For standard 1D beam elements, axial and flexural effects are uncoupled. This means the off-diagonal terms in the stiffness matrix related to axial force vs. rotation will always be zero.

Answer 1

The Correct Option is C

Concept: The stiffness matrix $[K]$ relates displacements to forces. The element $k_{ij}$ represents the force required at coordinate $i$ due to a unit displacement at coordinate $j$, while all other displacements are zero.

Step 1: Analyze the axial stiffness (Coordinate 1).
A unit axial displacement ($\delta = 1$) at the free end requires an axial force: \[ F = \frac{AE}{L} \delta \Rightarrow k_{11} = \frac{AE}{L} \] Since axial displacement doesn't produce rotation in a linear beam, $k_{21} = 0$.

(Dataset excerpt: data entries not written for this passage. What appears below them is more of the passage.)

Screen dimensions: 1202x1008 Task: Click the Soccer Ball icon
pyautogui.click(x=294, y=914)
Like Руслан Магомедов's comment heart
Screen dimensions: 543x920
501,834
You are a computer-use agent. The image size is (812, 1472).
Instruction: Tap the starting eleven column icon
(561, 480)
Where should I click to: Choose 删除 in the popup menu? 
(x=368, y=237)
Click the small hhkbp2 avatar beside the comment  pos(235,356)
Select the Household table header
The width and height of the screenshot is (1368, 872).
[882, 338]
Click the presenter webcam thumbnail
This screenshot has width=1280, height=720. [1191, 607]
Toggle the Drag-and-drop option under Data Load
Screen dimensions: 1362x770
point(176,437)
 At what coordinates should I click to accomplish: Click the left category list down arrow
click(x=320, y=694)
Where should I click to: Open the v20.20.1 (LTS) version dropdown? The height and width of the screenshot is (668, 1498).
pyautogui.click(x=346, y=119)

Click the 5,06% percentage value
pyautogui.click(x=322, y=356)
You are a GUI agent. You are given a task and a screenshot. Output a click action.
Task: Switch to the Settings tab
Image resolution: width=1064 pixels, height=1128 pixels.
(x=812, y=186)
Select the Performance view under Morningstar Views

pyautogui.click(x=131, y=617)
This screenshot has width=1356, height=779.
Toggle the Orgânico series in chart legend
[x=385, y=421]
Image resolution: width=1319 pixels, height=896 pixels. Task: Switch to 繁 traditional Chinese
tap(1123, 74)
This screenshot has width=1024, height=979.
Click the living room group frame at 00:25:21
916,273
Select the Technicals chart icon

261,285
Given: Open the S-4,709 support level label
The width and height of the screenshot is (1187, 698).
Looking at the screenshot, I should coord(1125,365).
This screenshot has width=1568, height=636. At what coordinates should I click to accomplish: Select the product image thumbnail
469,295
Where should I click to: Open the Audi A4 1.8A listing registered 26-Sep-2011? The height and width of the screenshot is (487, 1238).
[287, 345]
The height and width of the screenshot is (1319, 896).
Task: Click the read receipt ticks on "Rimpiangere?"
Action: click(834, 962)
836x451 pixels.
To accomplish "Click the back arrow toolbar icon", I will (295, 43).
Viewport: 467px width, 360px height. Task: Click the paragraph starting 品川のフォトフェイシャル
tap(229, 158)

Step 2: Analyze the rotational stiffness (Coordinate 2).
For a beam fixed at one end, the moment required to produce a unit rotation ($\theta = 1$) at the other end is: \[ M = \frac{4EI}{L} \theta \Rightarrow k_{22} = \frac{4EI}{L} \] Since rotation doesn't produce axial force in this idealized case, $k_{12} = 0$.

Step 3: Assemble the matrix.
\[ [K] = \begin{bmatrix} k_{11} & k_{12} \\ k_{21} & k_{22} \end{bmatrix} = \begin{bmatrix} \frac{AE}{L} & 0 \\ 0 & \frac{4EI}{L} \end{bmatrix} \]